John McPherson, managing director, ABM UK, explains why the absence of a consensus global standard for Indoor Air Quality presents difficulties for facility managers, and the measures his company is taking to preventing sick building syndrome (SBS) in client locations.
The COVID-19 pandemic dramatically disrupted life around the world, and most profoundly, our interactions outside the home. Where surface disinfection has been the focus in the fight against the virus, good indoor air quality (IAQ) is now in the forefront of minds with all restrictions having been lifted in the UK.
A pre-pandemic study by the US National Institute for Occupational Safety and Health (NIOSH) cited inadequate ventilation as the single biggest probable cause of Sick Building Syndrome; a condition thought to be caused by being in an enclosed space with poor indoor air quality. Knowing what we now know about the airborne nature of COVID-19, business owners cannot risk sick buildings, for both commercial and moral reasons; and clearly IAQ is key.
The challenge for the facility management industry is that the definition of good IAQ is evolving
The challenge for the facility management industry is that the definition of good IAQ is evolving, and there is no universally accepted definition nor a single measurement yet. What we do know, based on increasing data on the ability of COVID-19 droplets to stay suspended in the air for extended periods of time, is that we need to improve IAQ if we are to keep workforces safe, and businesses open and functioning.
IAQ reflects the complex interplay of a facility’s systems and structures, the conditions outside and the people inside. These factors and their interactions naturally vary by facility. The first step in improving IAQ is to measure the current quality of the air and then create a system to improve it based on the unique characteristics of that particular space.
However, herein lies a further challenge. While a building manager may know, for example, that IAQ sensors are needed to assess the current state of play; there are countless different pieces of equipment on the market. Therefore, not only do we, as a facilities solutions provider, need to help customers assess where improvements need to be made, but we also need to guide them on the best suppliers and equipment to achieve success.
So how do we overcome these challenges? ABM established its Expert Advisory Council in partnership with leading infectious disease experts and industrial hygienists at the height of the COVID-19 crisis. The council consists of experts with backgrounds in industrial hygiene, air testing and balancing, building commissioning and engineering. Working alongside the council, we have explored three widely accepted ways to manage IAQ through our newly launched EnhancedFacility™ programme: ventilation to reduce the concentration of airborne contaminants inside; air cleaning and disinfection to remove or destroy these contaminants; and source control through filtration to prevent contaminants from getting into the facility in the first place. In combination, these approaches help mitigate or minimise the factors that can impact IAQ.

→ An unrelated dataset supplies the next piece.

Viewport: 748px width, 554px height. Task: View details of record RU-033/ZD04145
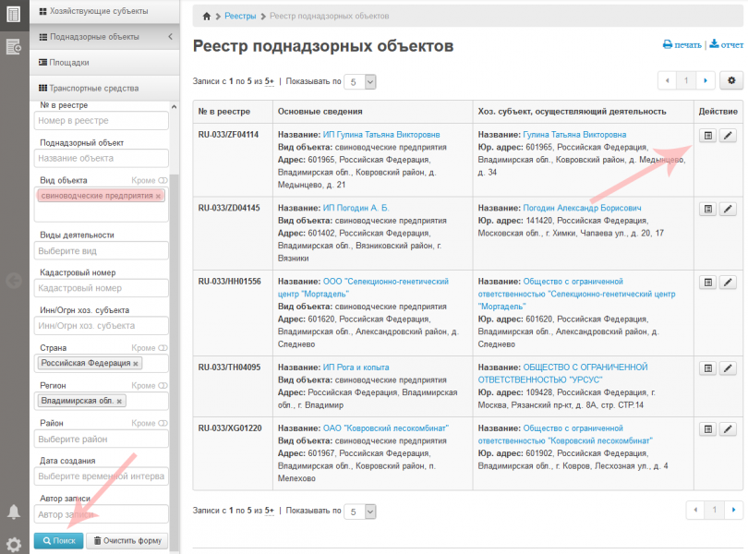(x=707, y=210)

The challenge of selecting the right technology is also remedied through the help of the Expert Advisory Council, which proactively vets existing, new and emerging products and technologies, allowing us to recommend suppliers based on our own tried and tested vetting process.
Existing technology which is vetted and provided through the EnhancedFacility™ programme includes IAQ sensors and Ultra-Violet C lighting, which is among the most recognised and effective technologies for air and surface disinfection. It also includes Heating, Ventilation and Air Conditioning (HVAC) systems capable of supporting highly efficient particle filtration (HEPA) filters; these provide even greater protection to building occupants by capturing more types of airborne substances.

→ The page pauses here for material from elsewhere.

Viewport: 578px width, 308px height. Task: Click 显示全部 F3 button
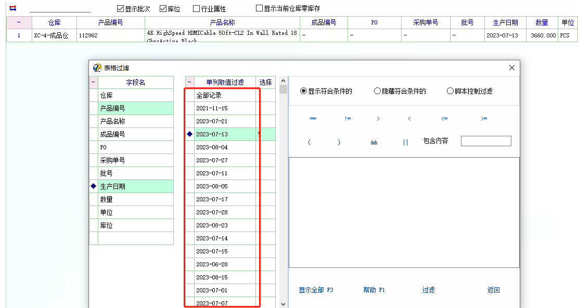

Emerging technologies also in the EnhancedFacility™ portfolio include Needlepoint Bipolar Ionization; an exciting technology which uses electrically charged oxygen ions. When generated inside the HVAC system, these ions group fine particles into filterable clusters, break down harmful volatile organic compounds, and inactivate microorganisms. This technique has demonstrated effectiveness on a broad range of airborne contaminants as well as unpleasant odours and is just one example of emerging technology we are using.
Of course, surface disinfection cannot now be forgotten as our focus turns to IAQ which is why our EnhancedFacility™ programme compliments the EnhancedClean™ offering; a three-step certified disinfection process. Working together to eliminate potential risks of viral transmission on surfaces and in the air, the two programmes provide a holistic approach to keeping buildings and occupants better protected against threats such as COVID-19 variants and other airborne pathogens such as influenza.

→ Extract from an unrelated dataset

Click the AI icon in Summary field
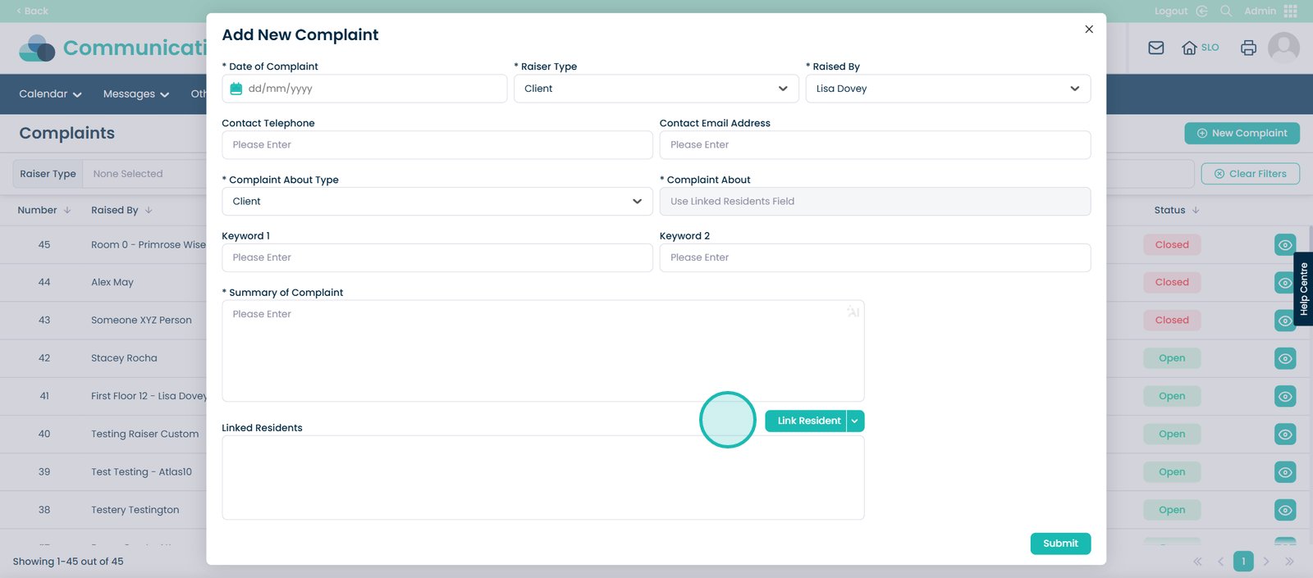pos(853,312)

SARS-CoV-2 is just one pathogen amongst countless viruses, bacteria, particulates, volatile organic compounds, gases, and other contaminants that can impact human health.
And therein lies the real silver lining. Yes, it is true that COVID-19 has heightened the general public’s awareness of airborne pathogens, but SARS-CoV-2 is just one pathogen amongst countless viruses, bacteria, particulates, volatile organic compounds, gases, and other contaminants that can impact human health. These things also jeopardise productivity and general quality of life and so, with improved systems in place to reduce the risk of COVID-19 transmission, we will create a halo effect of improved general health for building occupants.
The threat to human life and our economy by the spread of COVID-19 has pushed forward changes and created new requirements for a higher standard of facility health, which should give occupants more confidence as we continue our journey back into public spaces and the built environment.